─── EXERCISE DATA

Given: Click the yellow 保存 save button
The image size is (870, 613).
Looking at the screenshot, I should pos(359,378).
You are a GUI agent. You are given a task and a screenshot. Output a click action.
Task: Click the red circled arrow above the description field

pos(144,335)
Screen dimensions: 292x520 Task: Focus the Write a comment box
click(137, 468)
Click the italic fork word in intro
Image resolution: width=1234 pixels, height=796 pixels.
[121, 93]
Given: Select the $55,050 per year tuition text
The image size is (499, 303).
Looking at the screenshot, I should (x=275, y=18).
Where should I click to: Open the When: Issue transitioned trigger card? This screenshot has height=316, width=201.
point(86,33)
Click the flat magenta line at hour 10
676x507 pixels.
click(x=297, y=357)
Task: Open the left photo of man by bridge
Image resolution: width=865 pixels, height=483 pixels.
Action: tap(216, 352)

──────
─── EXERCISE DATA

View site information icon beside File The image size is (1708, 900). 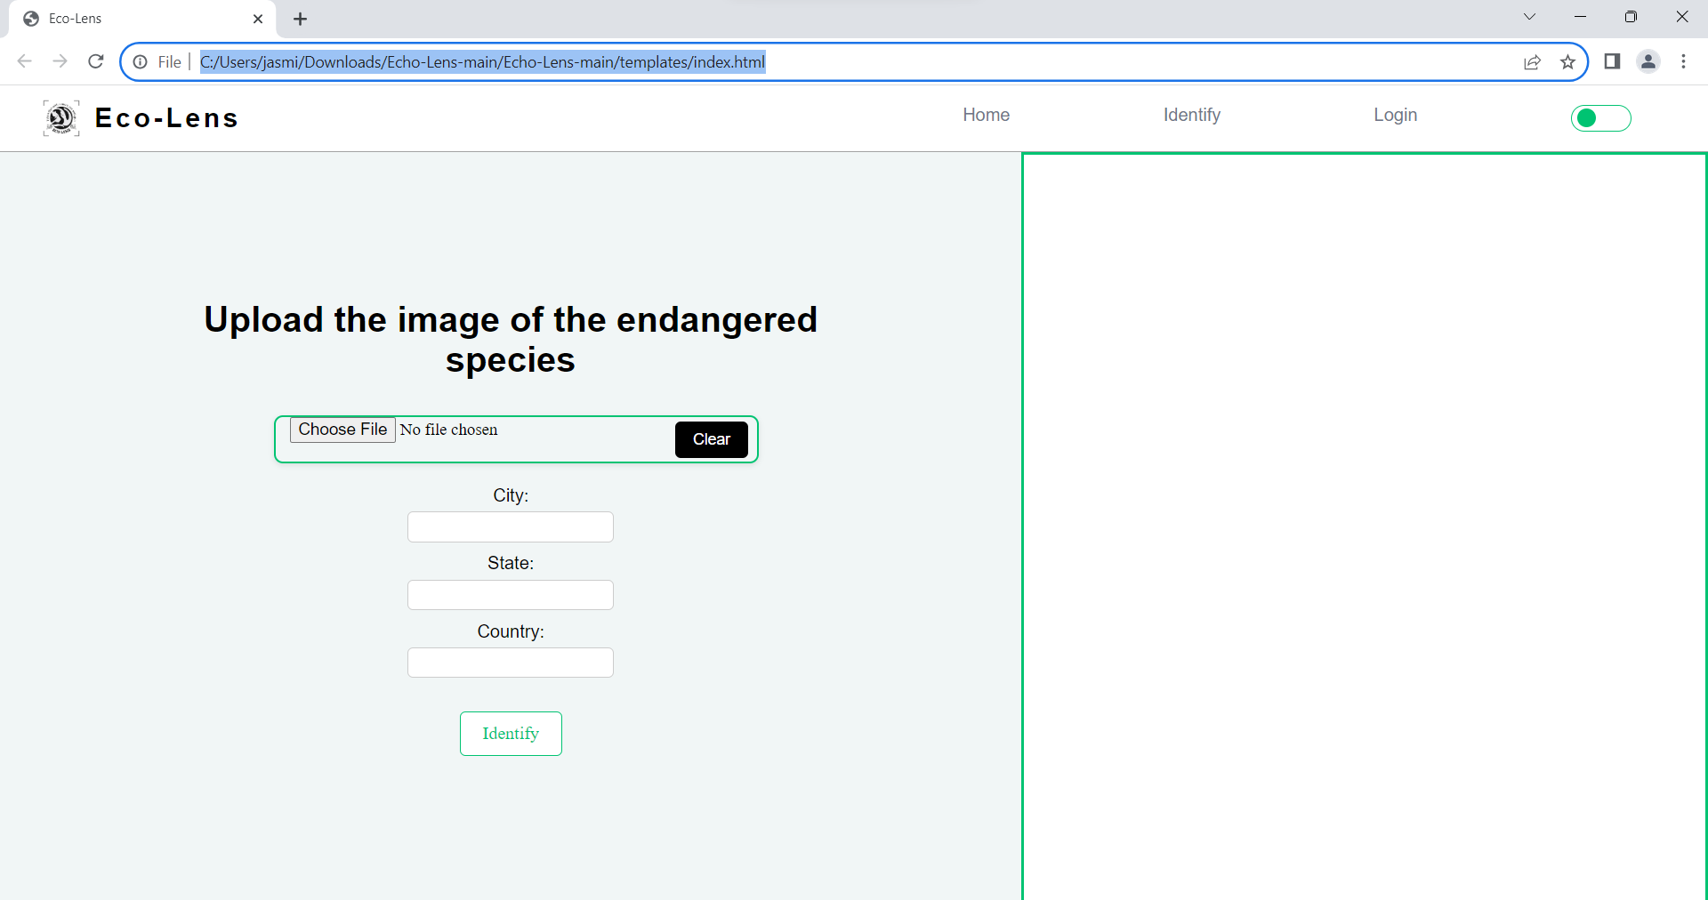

──────

→ **GOAL OF THE EXERCISE**: Copy out the range of lines above starting at the line with "Image resolution: width=1234" and ending at the line with "Task: Open the left photo of man by bridge", exactly and including both.

→ **TASK OUTPUT**:
Image resolution: width=1234 pixels, height=796 pixels.
[121, 93]
Given: Select the $55,050 per year tuition text
The image size is (499, 303).
Looking at the screenshot, I should (x=275, y=18).
Where should I click to: Open the When: Issue transitioned trigger card? This screenshot has height=316, width=201.
point(86,33)
Click the flat magenta line at hour 10
676x507 pixels.
click(x=297, y=357)
Task: Open the left photo of man by bridge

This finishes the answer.